The problem: Reproduce the items verbatim from the line containing "Task: Expand the Access denied error details" through the final line of the items, both included, omitting the pictures.
━━━━━━━━━━━━━━━━━━━━
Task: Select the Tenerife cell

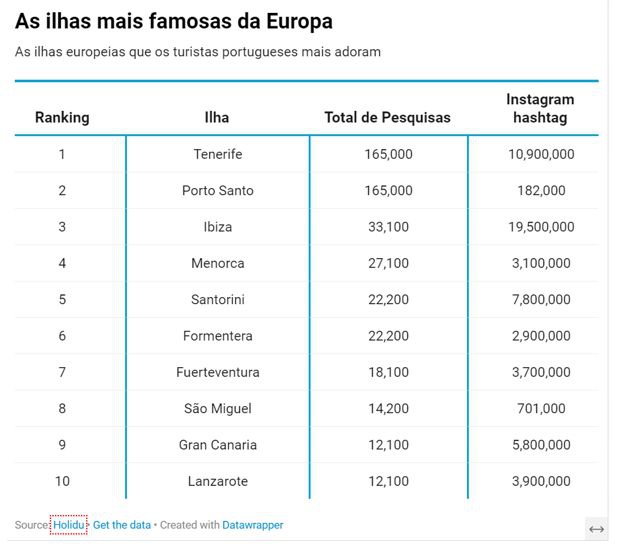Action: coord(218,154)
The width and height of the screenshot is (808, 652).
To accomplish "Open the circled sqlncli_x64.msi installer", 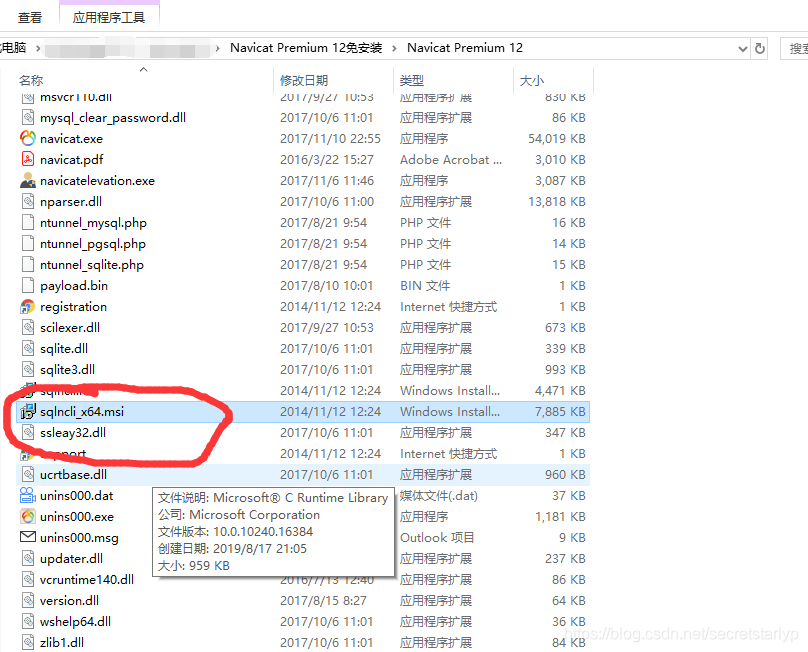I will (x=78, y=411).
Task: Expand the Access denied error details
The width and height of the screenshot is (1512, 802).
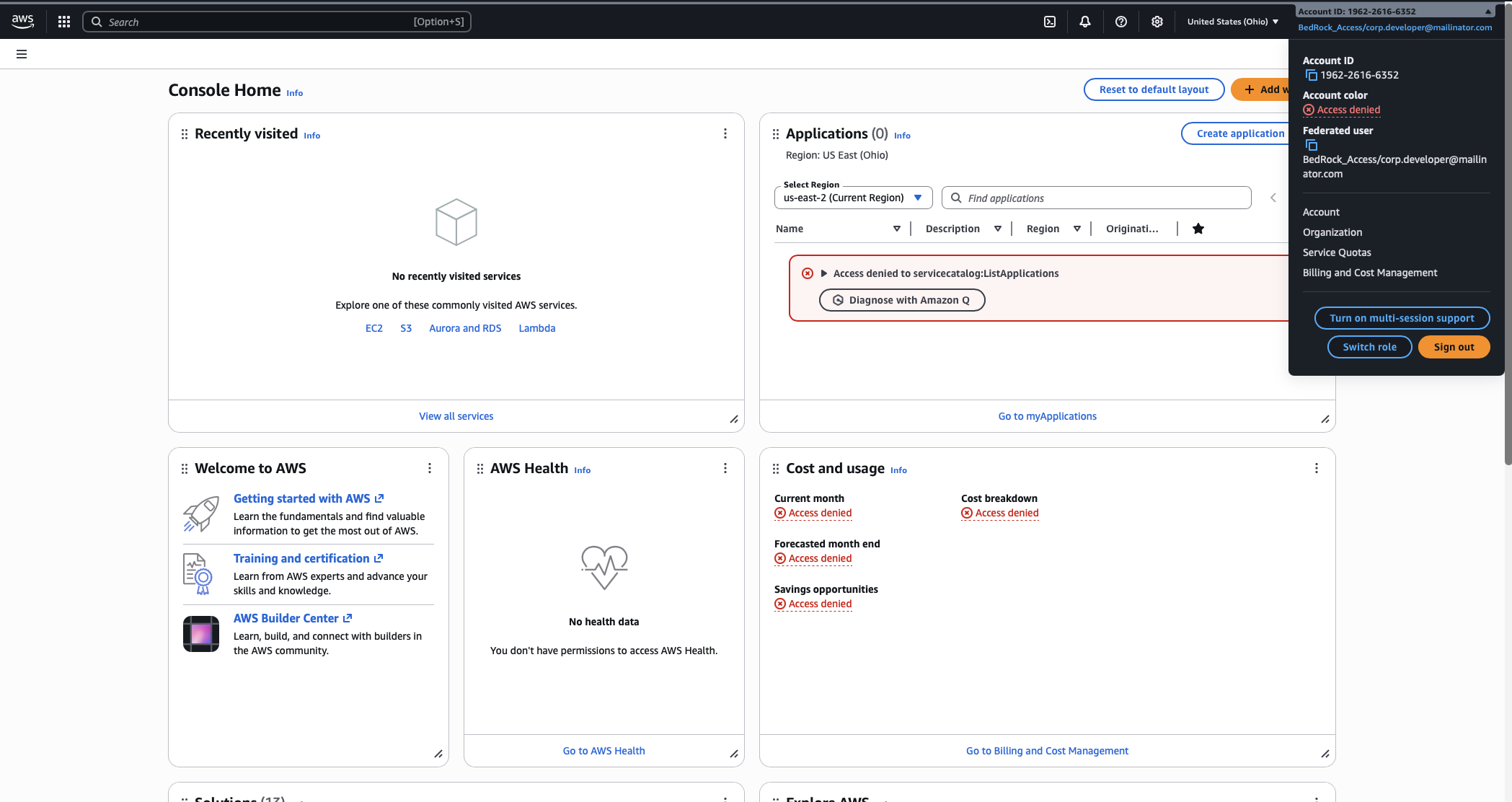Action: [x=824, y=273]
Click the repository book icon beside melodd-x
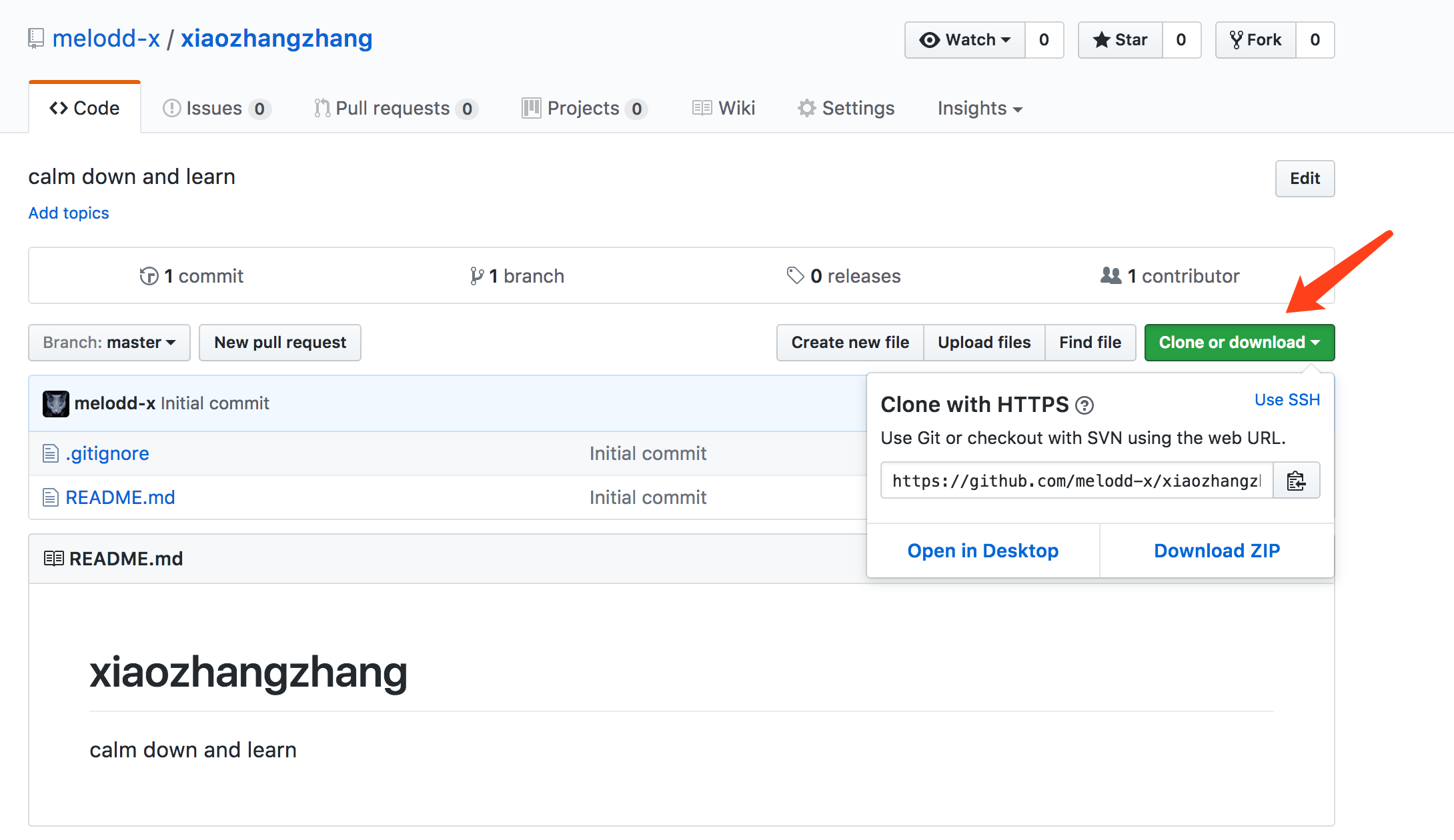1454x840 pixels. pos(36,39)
━━━━━━━━━━━━━━━━━━━━
Final result:
Task: Expand the Access denied error details
The width and height of the screenshot is (1512, 802).
Action: [x=824, y=273]
Click the repository book icon beside melodd-x
1454x840 pixels. pos(36,39)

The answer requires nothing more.